The Good, the Bad, and the Ugly About SEO
Over the years, SEO ‘practitioners’ have contributed to a massive amount of spam and poor quality content on the web.
They broke directories, stuffed content with keywords, spammed the comments on blogs, and bought and traded links in order to game Google’s algorithm and push mediocre content toward the top in keyword rankings. Well, it was bad, and sometimes ugly, but it worked! I often call this period the ‘Wild West Era’ of SEO.
The Wild West Era of SEO
Until 2011, when Google released its first major anti-spam algorithm called Panda, you got on top of Google by buying links and banging out tons of low-quality content.
Those days are over. Recent Google algorithm updates, both Panda and Penguin, rendered most of the old SEO tactics obsolete.
You still need to understand how the search algorithm works to make your content perform on Google or on Facebook’s Graph Search. The game change is that, as marketers, we can’t be merely concerned about the ‘keyword.’ Instead, we must optimize our content to relate to ‘who’ typed it into the search box.
Google’s algorithm is essentially a machine trying hard to think like a human. Thus social signals, author authority, and any type of user engagement metrics are becoming a big part of how Google decides what goes on the top.
Don’t try to game Google; you cannot (in a long run at least). Google has thousands of PhDs from the best engineering schools in the world working for it day in day out. Who are you to challenge it? Rather, focus on the end user – the human being – which is what Google’s algorithm is trying to do.

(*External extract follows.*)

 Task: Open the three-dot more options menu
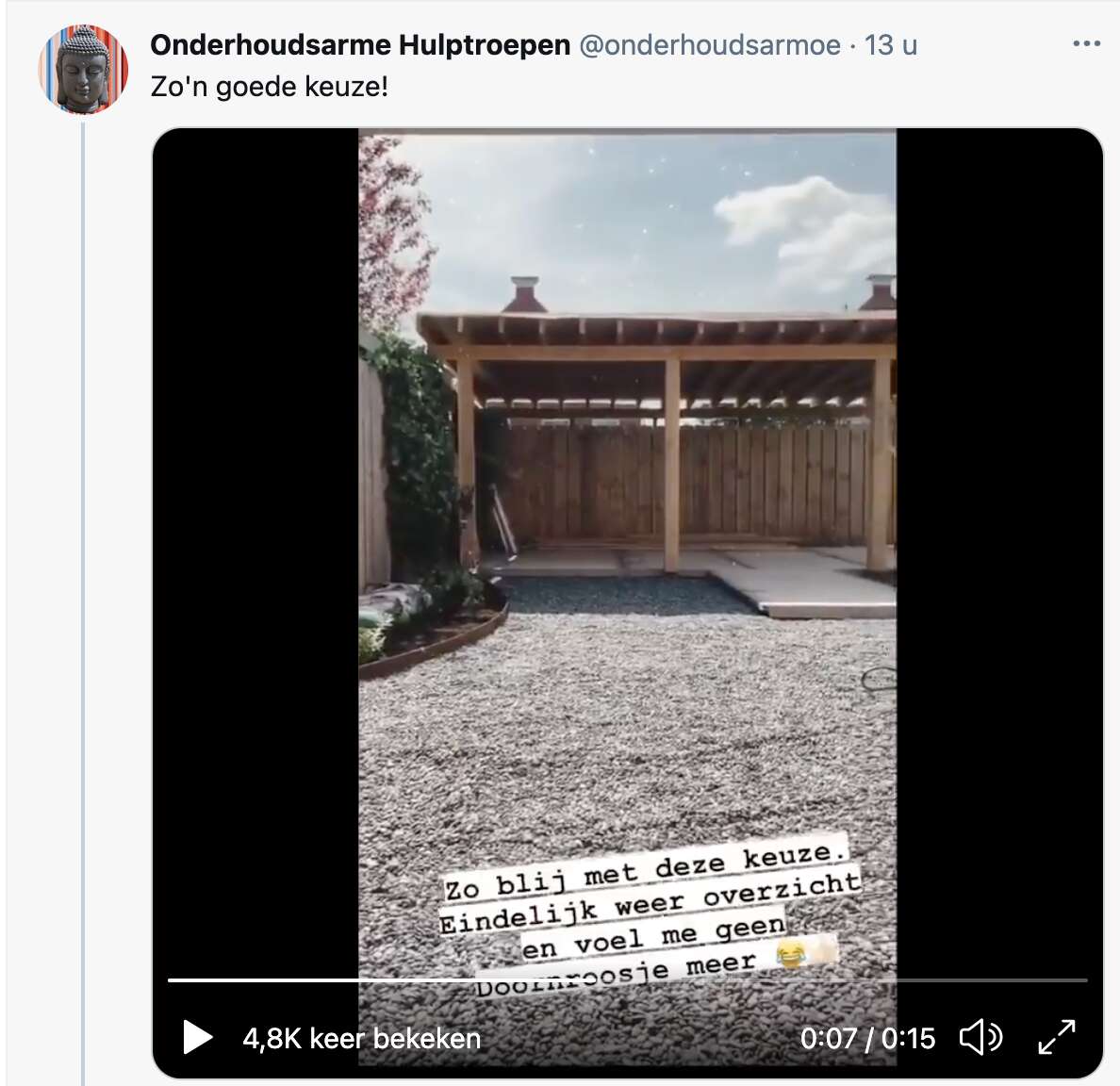tap(1086, 44)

Instead of chasing Google’s algorithm, get in front it. Put the user first. Tweet this if you agree with a hashtag #SEOLike5.

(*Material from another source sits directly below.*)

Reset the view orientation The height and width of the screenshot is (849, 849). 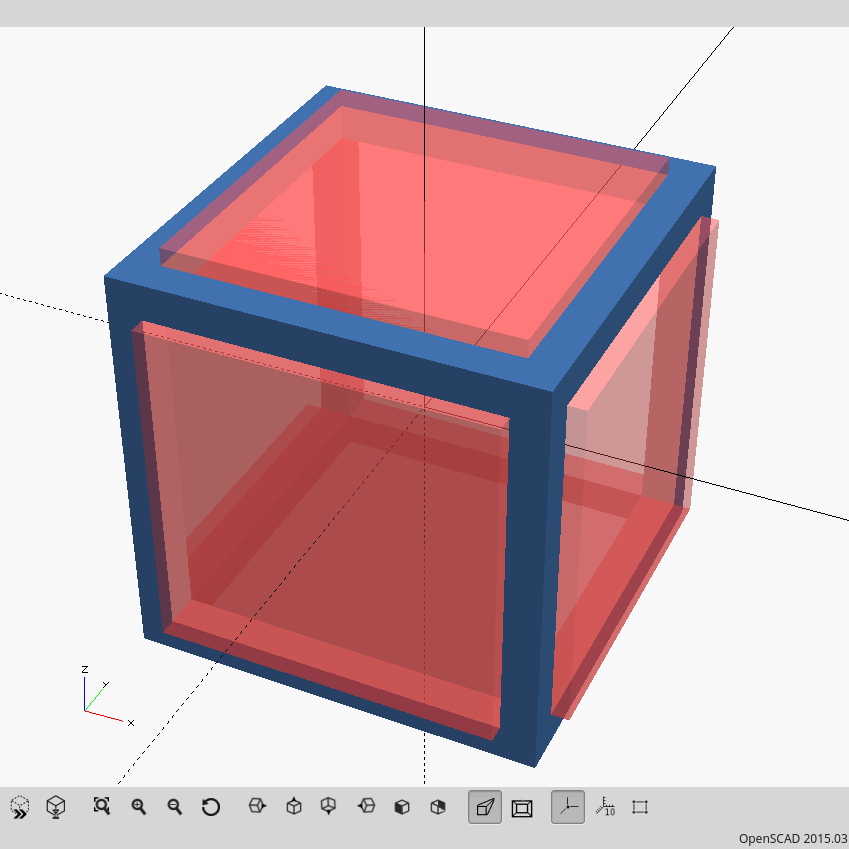(x=210, y=807)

In 2014 and beyond, marketers need to align their keyword strategy along the user journey, emphasizing the connection between content and intent (i.e. keyword) through methodical audience profiling, research, and analysis.
The Good: White Hat SEO
The key to SEO success is to focus on quality: quality optimization, quality content,and quality relationships! With quality on your side, both users and the algorithms will be on your side as well.
Quality Optimization. Optimizing your website to help search engine spiders understand what your content is about through on-site technical SEO.
Quality Content. Creating valuable content for your target users that is both shareworthy and linkworthy.
Quality Relationships. Building strong relationships with others in your industry through social media to amplify your content and improve your chances of gaining valuable backlinks to your website.
The Bad: Black Hat SEO
There are many SEO companies and consultants for whom time stopped in 2011. Every second, as we speak, a new business gets sold on $200 hassle-free SEO packages guaranteed to get them on the top pages of Google for a number of keywords. Do you really believe in fairy tales? There is no such thing as a free lunch in SEO.
The end result is often more harm than benefit if any of the following practices are involved:
Buying Links. Participating in any type of link schemes or farms. Paying for links is a major violation of Google’s terms of service.
Acquiring poor quality links. Creating hundreds of low-quality backlinks manually through directory submissions and commenting. Google knows better; you should too.
Article spinning. Rewriting and publishing low-quality content at scale across the Web. Those links are garbage.
The Ugly: SEO Spam
There are many forms of spam that the shady Internet element of hackers and unethical SEOs thought of over the years. It’s a big problem for Google, which is constantly trying to filter its search results from spam.
You can get flagged for spamming and get thrown out of Google’s index for practicing any of the below spammy SEO tactics:
Fake accounts, reviews or comments. You can also get sued and fined.
Content spam. These techniques involve keyword stuffing, doorway pages, or hidden or invisible text straight from the 1990s playbook.
Spam blogs. Blogs built on stolen, duplicate content with thousands of useless web pages. These sites exist only for monetization and provide no value to the user.
Do you do SEO on your website? Have you ever got burnt by the black hat tactics? What’s your experience with Google?